Pensará alguien: “¡Dios injusto! ¡Permite al diablo actuar en contra del hombre!”. Pero no es así de sencillo. La respuesta la encontramos en la Sagrada Escritura, cuando en la carta de Santiago (1,2) se afirma: “Considerad como perfecta alegría, hermanos míos, cuando os veáis cercados por diversas pruebas, sabiendo que la prueba de vuestra fe produce constancia”. Si bien no todas las pruebas provienen del diablo, todo lo que hace el diablo sí es una prueba para el hombre, como lo vemos en el libro de Job. A juicio del padre J.A. Fortea, un famoso exorcista español, “Dios sabía que los demonios aunque por un lado fueran causa de males, también serían ocasión de mayores bienes, pues serían ocasión de que la virtud fuera más valiosa” (Summa Daemoniaca, cuestión 26). Y dice el Catecismo (numeral 395): “Que Dios permita la actividad diabólica es un gran misterio, pero “nosotros sabemos que en todas las cosas interviene Dios para bien de los que le aman” (Romanos 8,28).

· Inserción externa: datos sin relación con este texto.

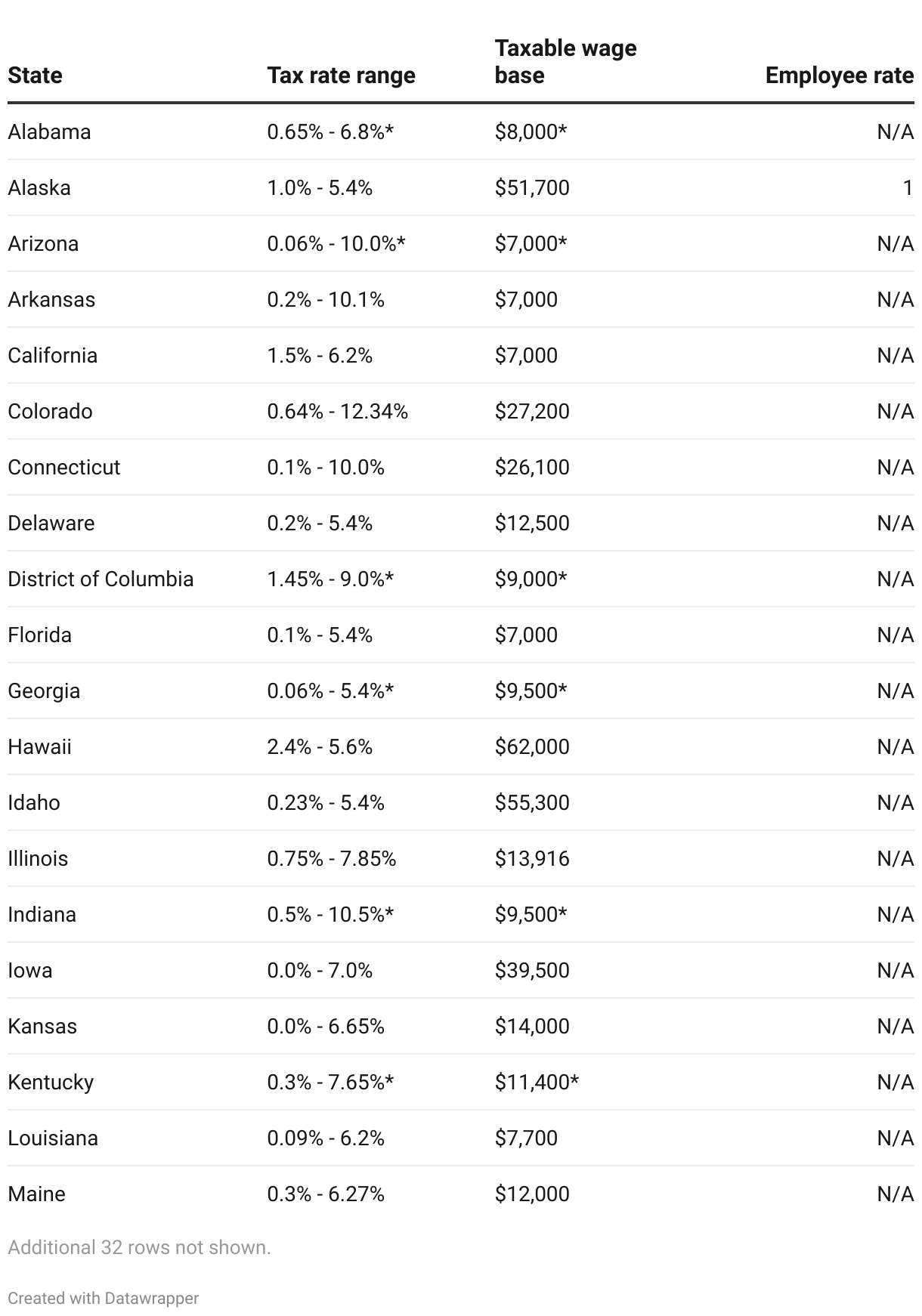Click the District of Columbia row label

[101, 579]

Después de decir que el diablo es una criatura debemos afirmar que se trata de una entidad maligna de naturaleza espiritual (ni naturaleza divina, ni humana), con voluntad y entendimiento y por lo tanto, no una persona pero sí un ser con carácter personal e inmortal, no eterno (Cf.  Catecismo, 330). Fue un ángel bueno creado por Dios que se hizo malo a sí mismo (Cf. Catecismo, 391) a través del rechazo irremediable, con su voluntad y entendimiento, a Dios y a su Reino. Está condenado eternamente y como su decisión fue irrevocable, esto lo hace imperdonable, razón por la cual no podemos hablar ni siquiera como hipótesis de un arrepentimiento del diablo que lo lleve a su conversión (Algunos ven en la doctrina de la apocatástasis de Orígenes de Alejandría esta posición herética).

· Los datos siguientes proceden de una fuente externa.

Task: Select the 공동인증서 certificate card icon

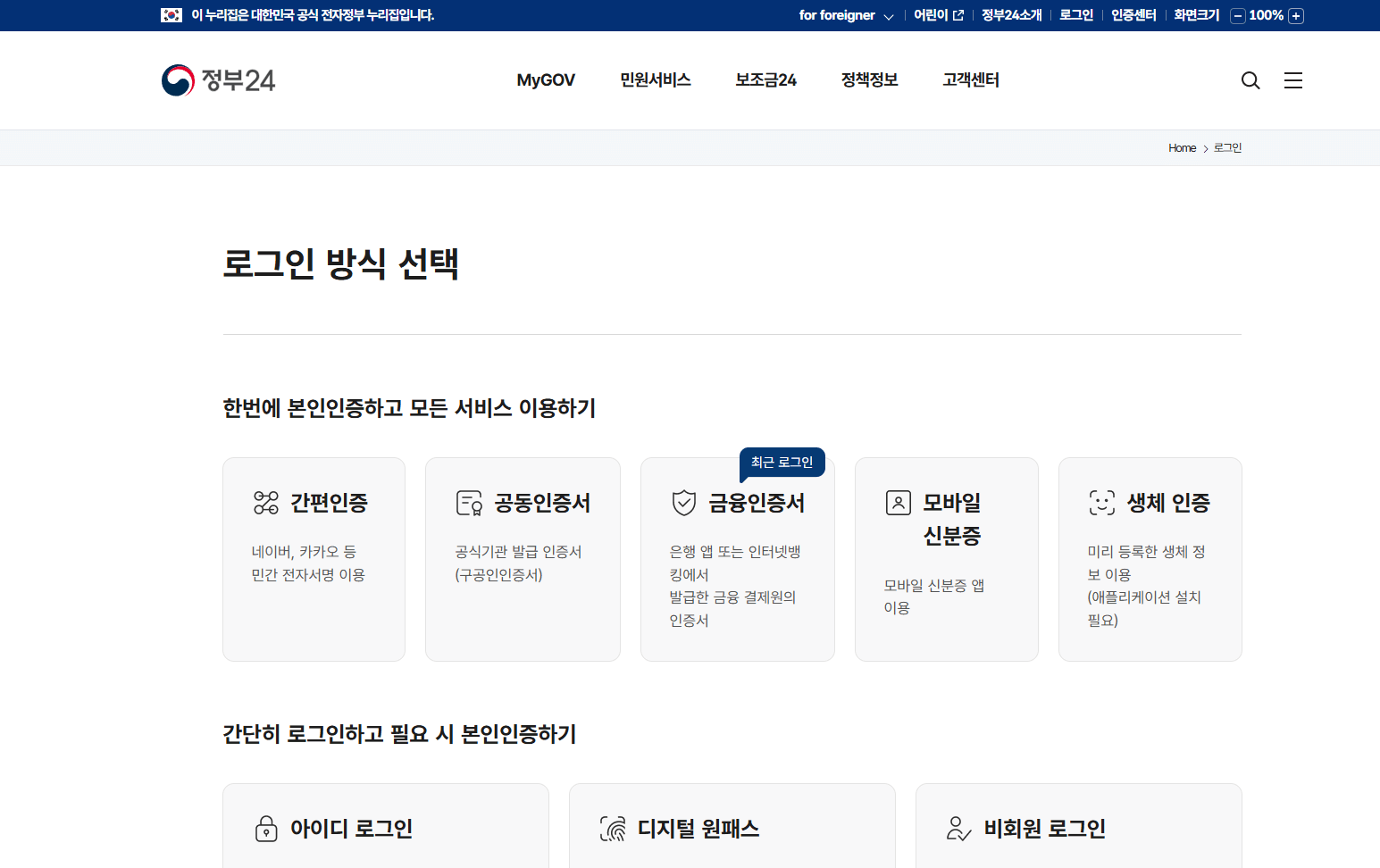Action: [x=469, y=502]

Dejar en firme la existencia del diablo nos ayuda a comprender que hay una entidad maligna espiritual que quiere seducirnos para que sigamos su mismo destino: la condenación. El diablo encarna la envidia, que siente al vernos encaminados a la santidad de Dios, a la vida eterna, a la contemplación de Dios que no podrá disfrutar; con la tentación para que pequemos y con el pecado mismo va cumpliendo su cometido. El hombre reacciona ante este despotismo de quien nos quiere ver esclavos del mal y, con la conversión, expresada en el dolor por haber pecado, y a través de un propósito de cambio, la confesión sacramental y una sensata penitencia la libertad del hombre se encamina a seguir edificando el Reino de Dios en su vida.